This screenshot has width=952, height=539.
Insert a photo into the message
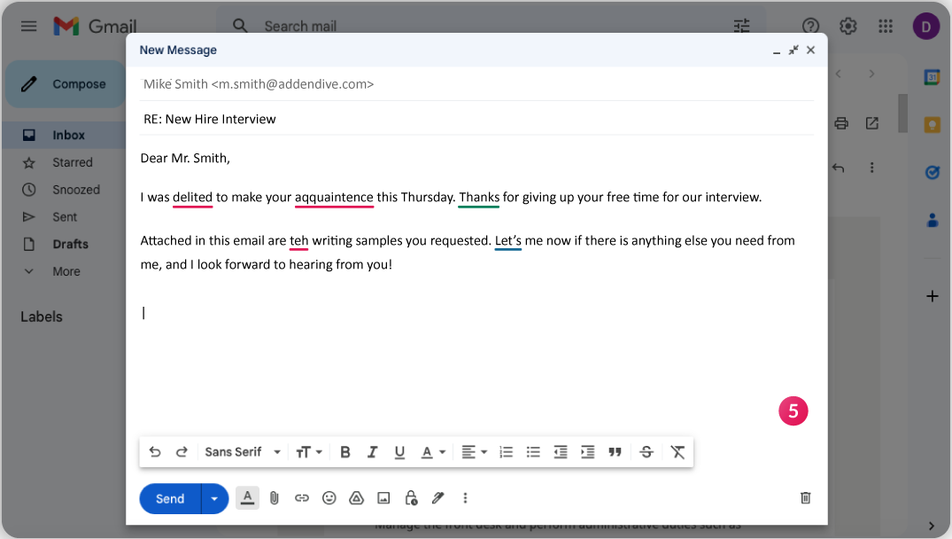point(383,498)
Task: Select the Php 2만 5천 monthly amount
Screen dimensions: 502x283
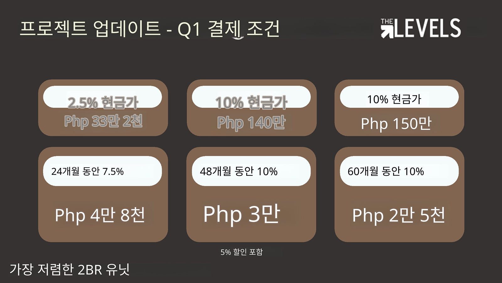Action: (x=398, y=215)
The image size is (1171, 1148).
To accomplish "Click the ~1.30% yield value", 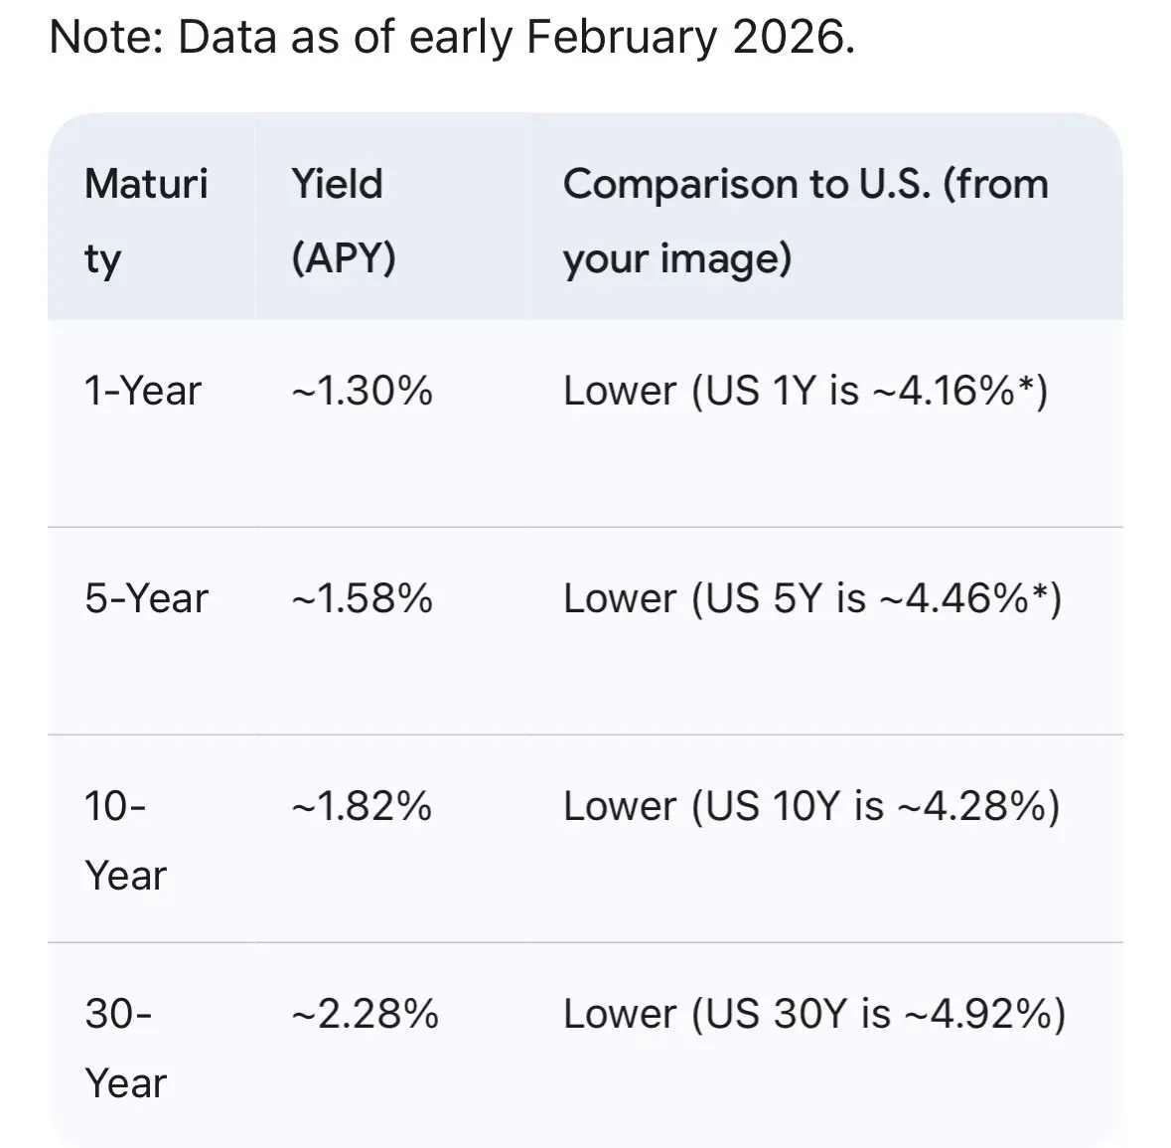I will [x=362, y=391].
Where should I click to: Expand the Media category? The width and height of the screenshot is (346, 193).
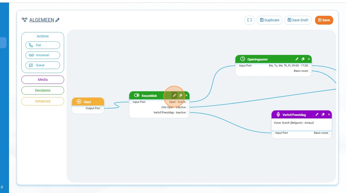click(43, 80)
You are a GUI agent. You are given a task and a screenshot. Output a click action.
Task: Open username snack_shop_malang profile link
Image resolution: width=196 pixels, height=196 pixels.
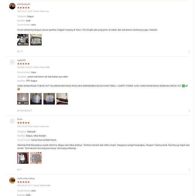[x=26, y=178]
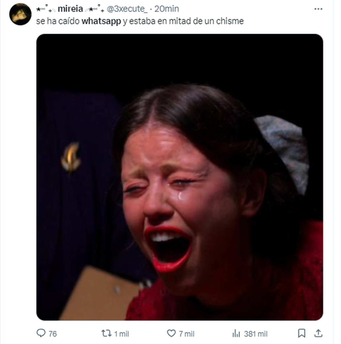Open view analytics bar chart icon
This screenshot has height=344, width=341.
[x=236, y=333]
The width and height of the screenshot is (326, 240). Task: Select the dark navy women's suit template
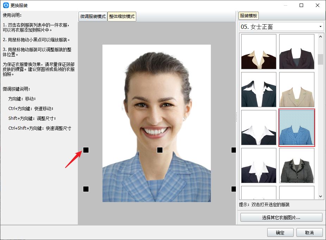[x=297, y=52]
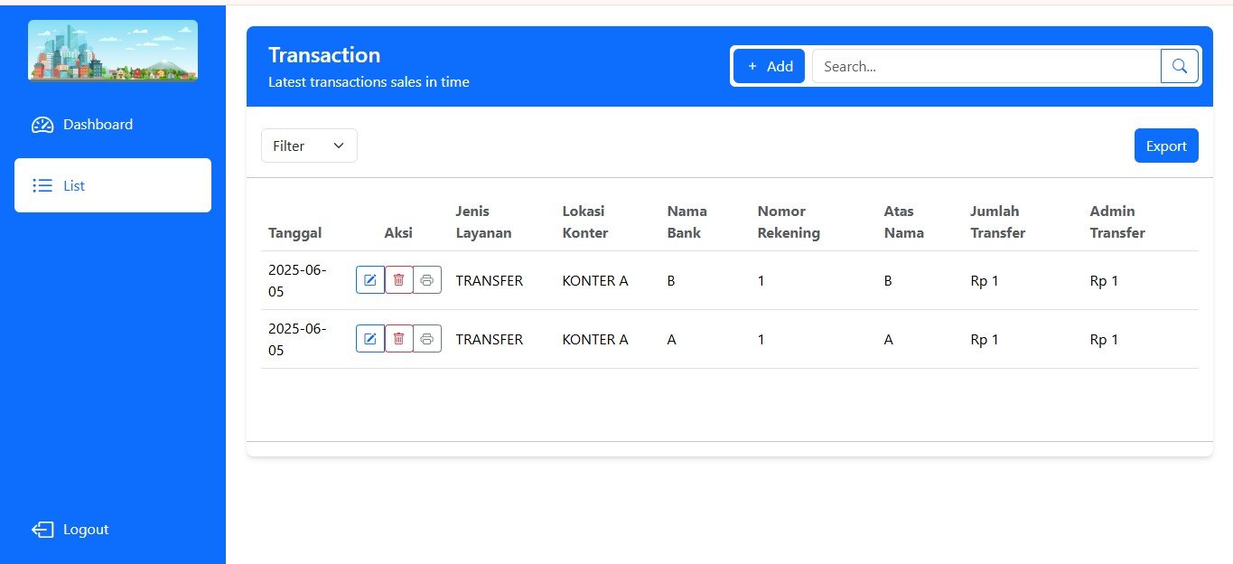Image resolution: width=1233 pixels, height=564 pixels.
Task: Click the city skyline logo image
Action: pyautogui.click(x=113, y=51)
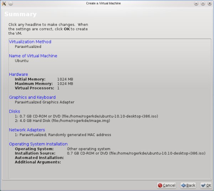
Task: Click the Paravirtualized Graphics Adapter text
Action: click(x=44, y=102)
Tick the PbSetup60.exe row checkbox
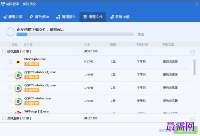 pos(10,62)
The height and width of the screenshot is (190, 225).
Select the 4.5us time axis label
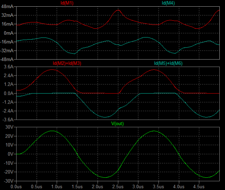[x=199, y=186]

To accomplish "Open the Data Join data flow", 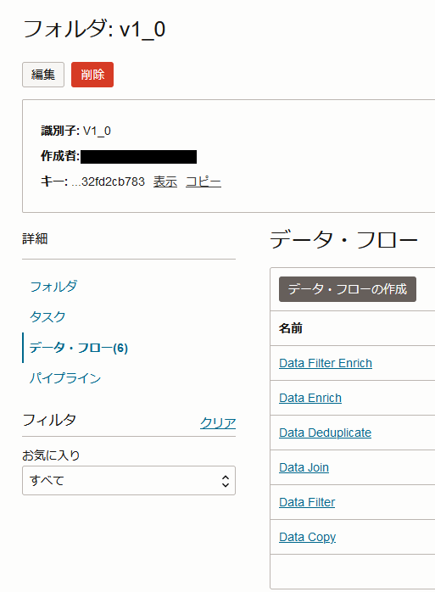I will pyautogui.click(x=304, y=467).
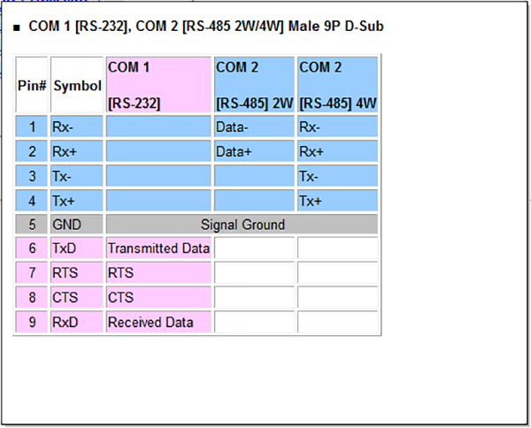
Task: Select the RxD symbol cell
Action: click(77, 323)
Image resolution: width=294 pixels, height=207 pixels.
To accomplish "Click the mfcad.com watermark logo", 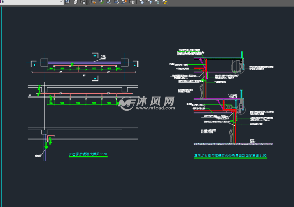I will pos(147,104).
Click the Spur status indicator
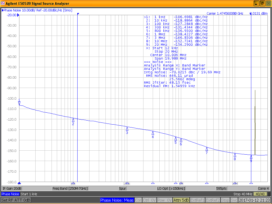Viewport: 272px width, 204px height. point(122,188)
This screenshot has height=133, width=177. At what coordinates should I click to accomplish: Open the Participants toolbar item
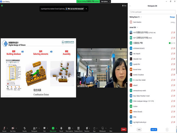tap(34, 129)
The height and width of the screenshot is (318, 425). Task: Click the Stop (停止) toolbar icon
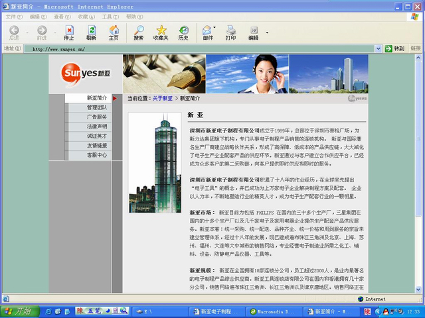click(x=68, y=31)
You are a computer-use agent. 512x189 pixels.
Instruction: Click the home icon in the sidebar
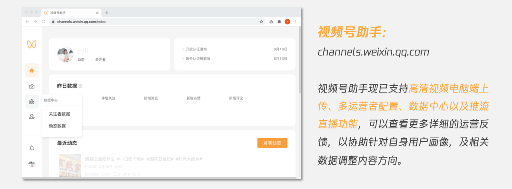tap(32, 70)
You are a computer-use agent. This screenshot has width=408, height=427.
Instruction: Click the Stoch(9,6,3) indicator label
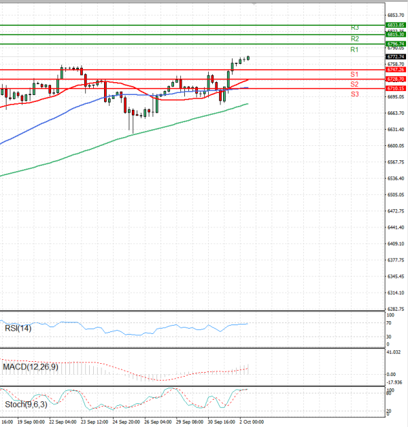pos(25,405)
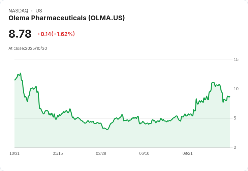Click the NASDAQ exchange label

click(18, 11)
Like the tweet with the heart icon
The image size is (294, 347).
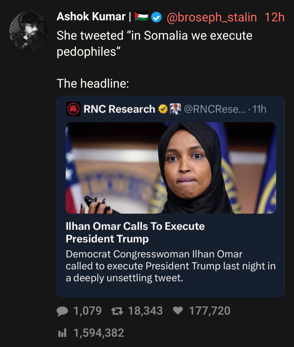pos(178,311)
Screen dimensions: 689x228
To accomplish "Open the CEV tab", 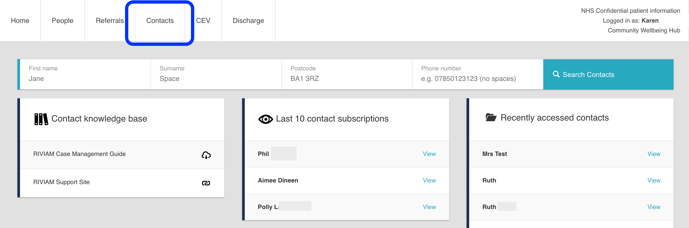I will 203,21.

**PROBLEM STATEMENT:**
Collect, from the material above, every line containing the word "agent".

**ANSWER SECTION:**
You are a GUI agent. You are given a task and a screenshot. Output a click action.
You are a computer-use agent. 512x189 pixels.
You are a computer-use agent. This screenshot has width=408, height=427.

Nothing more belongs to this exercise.